Contatto interlocutorio salutando due squadre già eliminate, osservando Siena che sembra la barca dei fratelli svedesi che sfida il mare del Nord mentre gli altri si dibattono nel cerchio celtico delle chiuse. Pensare che possano perdere lo scudetto sarebbe come prendere sul serio questi consiglieri federali, questa politica del ventunesimo secolo, questa vita da pidocchi. Una volta, un caro amico che avremmo visto volentieri a Varese, mentre Bob Morse riceveva la cittadinanza onoraria della città che più gli ha voluto bene, scrisse che la grande Ignis di Sandro Gamba avrebbe potuto perdere contro la meravigliosa Virtus di Dan Peterson soltanto se fosse caduto il tetto di Masnago. Non cadde, ma vinse la Virtus come diceva a voce non tanto alta l’avvocato Porelli prendendo appuntamento per le cena delle beffe col Grigo, con tutti noi, perché una volta si litigava, ci si divideva, ma il rispetto restava, la voglia di stare insieme non portava sceneggiate spagnole fra i buoni e cattivi, non portava a recite goffe come quelle di queste giornate da vagabondi.
Salute e trecento brindisi per Andrea Capobianco il nostro caro cinghiale da combattimento, uno che sudava davvero perché pensava e guidava, perché non è un ragioniere, perché conosce le sceneggiate di ragazzi che vogliono essere eroi ad ogni costo, ma conosce anche la loro dedizione alla causa comune perché li ha visti lavorare davvero. Teramo chiude al sesto posto, ma per noi lo scudetto dell’anno è suo perché alla fine la scoppiatura fisica di Moss, incapace di reagire, ma soltanto di agire, la difficoltà per Brown di liberare la testa, hanno tolto una vittoria sulla presunzione dell’Armani smutandata, dei golfini attillati, delle anime candide che giocano bene quando hanno paura, ma sono inguardabili se cominciano a fare i bauscia come gara quattro nel torrido del Palalido. Vedremo in semifinale adesso che ogni timore di non eguagliare le stagioni con il Corbelli al timone sembra svanito, anche se quello vi dirà che una finale scudetto lui l’ha giocata, ma gli manca la finale a 16 europea. Insomma roba minima direbbero a Siena dove adesso rischiano di avere anche una squadra in A2 da quando la Mens Sana è diventata contrada amica per tutti quelli che amano il basket a Siena, in Toscana, in Italia, persino in federazione.
Premi speciali a Poeta, all’indio Ciaparal Ciarella, a Piazza e Lulli, l’unico che sapeva riconoscere i finti duri, i palleggiatori ossessionanti, super coppa d’oro alla società, grande presidente, grande manager, senese anche lui, accidenti, grande gruppo e con loro pestiamo le castagnole sul legno duro.
A Pesaro nessun premio o ricordo speciale, salvo che per il Pino Sacripanti che forse tornerà a Cantù.
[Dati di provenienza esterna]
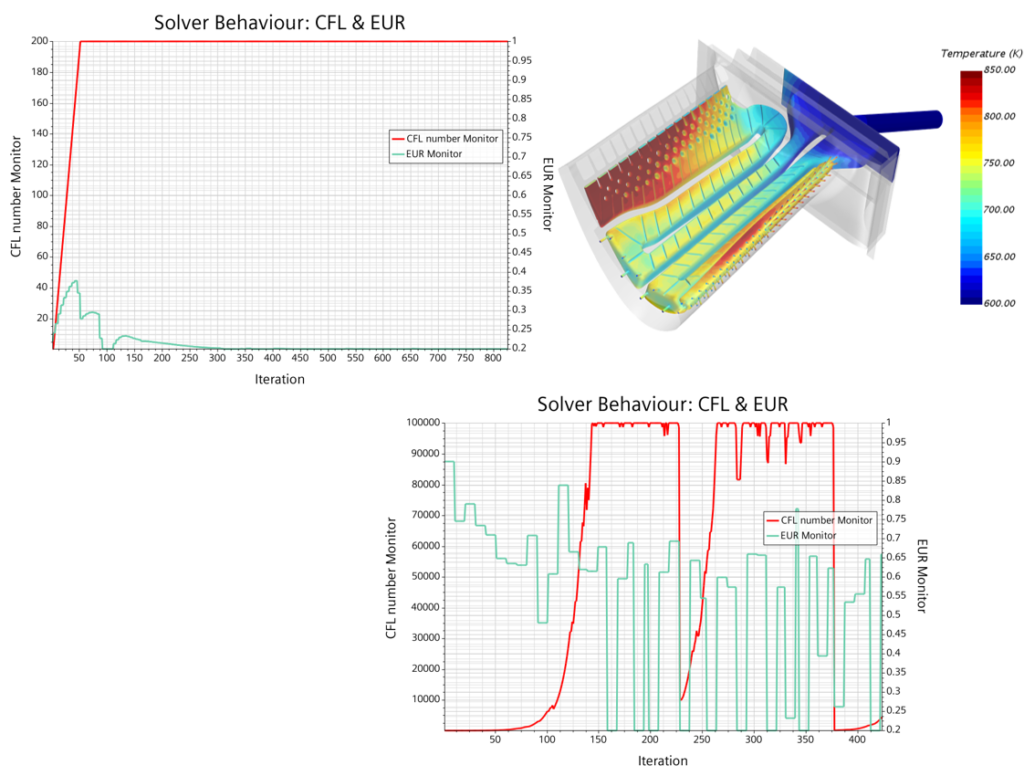The height and width of the screenshot is (776, 1024).
Task: Click the 'Temperature (K)' color bar title
Action: [981, 53]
A proposito la separazione con Dalmonte apre un mondo nuovo, ma siamo sicuri che il miglior affare lo farà chi prenderà per primo Lino Lardo, chi non lascerà a piedi Markovski, chi darà una vera società ed una bella squadra a Boniciolli, chi convincerà Messina che si può anche tornare in un paese dove insultano i Paolo Maldini, a patto che si abbia dentro quello che ha reso questo ragazzo straordinario un fuoriclasse assoluto: coglioni e senso delle proporzioni. Messina dovrebbe avere tutto e Milano, più di Roma, ha bisogno di uno come lui, anche se la mossa di Treviso potrebbe spiazzare tutti e un Repesa nel mare non lo sottovaluteremmo troppo. Quanti buoni allenatori da piazzare. Questo sarà il gioco dell’estate, mentre troviamo singolare che una delle battaglie playoff più dure sia stata combattuta da due allenatori che avevano la quasi certezza di essere esonerati alla fine della corsa. Roba da italioti. Roba brutta, ma qui le pulci si attaccano a tutto.